START
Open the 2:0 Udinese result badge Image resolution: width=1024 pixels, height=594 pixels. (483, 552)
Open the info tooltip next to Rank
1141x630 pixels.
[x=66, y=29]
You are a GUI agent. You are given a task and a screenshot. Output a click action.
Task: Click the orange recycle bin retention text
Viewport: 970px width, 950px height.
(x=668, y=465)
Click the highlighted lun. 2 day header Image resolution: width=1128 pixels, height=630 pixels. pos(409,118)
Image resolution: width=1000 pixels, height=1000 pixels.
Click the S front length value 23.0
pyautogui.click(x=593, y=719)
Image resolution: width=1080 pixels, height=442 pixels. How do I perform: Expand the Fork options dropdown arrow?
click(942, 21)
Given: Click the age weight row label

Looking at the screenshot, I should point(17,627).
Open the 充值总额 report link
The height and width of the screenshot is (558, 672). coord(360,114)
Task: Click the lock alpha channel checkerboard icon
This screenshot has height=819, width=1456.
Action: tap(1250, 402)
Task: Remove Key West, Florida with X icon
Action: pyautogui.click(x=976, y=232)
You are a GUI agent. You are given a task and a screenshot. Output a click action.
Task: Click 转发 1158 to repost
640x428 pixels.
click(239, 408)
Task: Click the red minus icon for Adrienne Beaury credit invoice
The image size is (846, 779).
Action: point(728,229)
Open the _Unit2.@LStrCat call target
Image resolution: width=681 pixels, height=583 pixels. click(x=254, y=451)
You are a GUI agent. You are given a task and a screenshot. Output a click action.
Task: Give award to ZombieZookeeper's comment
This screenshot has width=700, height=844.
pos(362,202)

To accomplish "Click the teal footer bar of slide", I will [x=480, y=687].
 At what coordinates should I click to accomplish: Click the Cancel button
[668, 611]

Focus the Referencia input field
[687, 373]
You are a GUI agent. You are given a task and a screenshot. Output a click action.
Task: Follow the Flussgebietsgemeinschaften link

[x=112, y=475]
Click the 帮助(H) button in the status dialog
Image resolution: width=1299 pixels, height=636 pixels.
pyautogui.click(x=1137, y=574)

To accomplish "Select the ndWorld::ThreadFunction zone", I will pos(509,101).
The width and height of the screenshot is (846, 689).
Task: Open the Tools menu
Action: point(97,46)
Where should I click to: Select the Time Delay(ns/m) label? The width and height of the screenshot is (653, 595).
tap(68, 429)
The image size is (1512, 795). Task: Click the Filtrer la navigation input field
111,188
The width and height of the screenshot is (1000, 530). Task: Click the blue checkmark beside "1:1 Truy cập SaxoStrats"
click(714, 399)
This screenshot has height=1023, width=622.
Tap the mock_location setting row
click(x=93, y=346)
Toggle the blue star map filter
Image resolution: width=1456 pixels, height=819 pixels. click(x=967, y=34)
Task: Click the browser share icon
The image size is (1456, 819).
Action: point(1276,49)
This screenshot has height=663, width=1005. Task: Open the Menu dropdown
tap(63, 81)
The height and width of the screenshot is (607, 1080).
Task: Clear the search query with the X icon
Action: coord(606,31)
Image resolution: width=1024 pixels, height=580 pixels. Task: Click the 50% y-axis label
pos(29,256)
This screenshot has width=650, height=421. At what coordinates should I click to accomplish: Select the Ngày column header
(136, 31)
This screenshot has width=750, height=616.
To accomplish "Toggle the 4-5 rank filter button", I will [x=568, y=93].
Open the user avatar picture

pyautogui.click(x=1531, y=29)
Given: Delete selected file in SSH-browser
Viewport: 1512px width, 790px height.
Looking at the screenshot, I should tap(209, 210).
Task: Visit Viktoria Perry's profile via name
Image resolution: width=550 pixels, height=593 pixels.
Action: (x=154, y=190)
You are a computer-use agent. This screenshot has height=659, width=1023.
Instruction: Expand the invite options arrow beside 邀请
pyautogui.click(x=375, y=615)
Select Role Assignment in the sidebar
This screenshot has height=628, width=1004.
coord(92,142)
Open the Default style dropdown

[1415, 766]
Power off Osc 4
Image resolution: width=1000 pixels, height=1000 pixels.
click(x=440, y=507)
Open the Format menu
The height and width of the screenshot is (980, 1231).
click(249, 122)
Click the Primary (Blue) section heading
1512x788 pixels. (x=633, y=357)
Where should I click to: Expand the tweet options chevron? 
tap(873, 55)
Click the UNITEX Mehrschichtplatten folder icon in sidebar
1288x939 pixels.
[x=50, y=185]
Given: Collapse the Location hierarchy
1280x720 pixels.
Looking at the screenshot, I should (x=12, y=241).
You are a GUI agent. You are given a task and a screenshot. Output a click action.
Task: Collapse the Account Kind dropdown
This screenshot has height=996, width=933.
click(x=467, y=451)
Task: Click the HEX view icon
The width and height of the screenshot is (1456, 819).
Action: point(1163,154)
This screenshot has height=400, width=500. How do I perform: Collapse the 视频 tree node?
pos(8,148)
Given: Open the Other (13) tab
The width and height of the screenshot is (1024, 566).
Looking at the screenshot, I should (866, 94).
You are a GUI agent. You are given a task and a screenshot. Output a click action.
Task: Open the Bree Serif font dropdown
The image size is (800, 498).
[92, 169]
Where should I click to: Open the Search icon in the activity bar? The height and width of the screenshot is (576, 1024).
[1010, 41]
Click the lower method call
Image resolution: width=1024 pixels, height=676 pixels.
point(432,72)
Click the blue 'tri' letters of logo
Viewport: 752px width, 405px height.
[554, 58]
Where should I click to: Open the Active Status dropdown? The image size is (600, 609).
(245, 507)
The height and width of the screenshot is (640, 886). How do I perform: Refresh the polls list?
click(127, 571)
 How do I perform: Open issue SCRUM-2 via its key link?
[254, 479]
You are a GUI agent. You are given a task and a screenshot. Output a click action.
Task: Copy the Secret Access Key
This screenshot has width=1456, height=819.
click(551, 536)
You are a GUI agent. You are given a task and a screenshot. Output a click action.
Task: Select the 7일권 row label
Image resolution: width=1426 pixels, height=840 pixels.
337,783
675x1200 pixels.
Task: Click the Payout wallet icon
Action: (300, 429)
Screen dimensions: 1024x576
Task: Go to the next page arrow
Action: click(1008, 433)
END
### What is expected:
Change every "Click" to "Press" in the lines from the one with "Task: Click the browser share icon" up to and including the one with "pos(29,256)", and return only those lines with nothing else altered.

### Exercise result:
Task: Press the browser share icon
The image size is (1456, 819).
Action: point(1276,49)
This screenshot has height=663, width=1005. Task: Open the Menu dropdown
tap(63, 81)
The height and width of the screenshot is (607, 1080).
Task: Clear the search query with the X icon
Action: coord(606,31)
Image resolution: width=1024 pixels, height=580 pixels. Task: Press the 50% y-axis label
pos(29,256)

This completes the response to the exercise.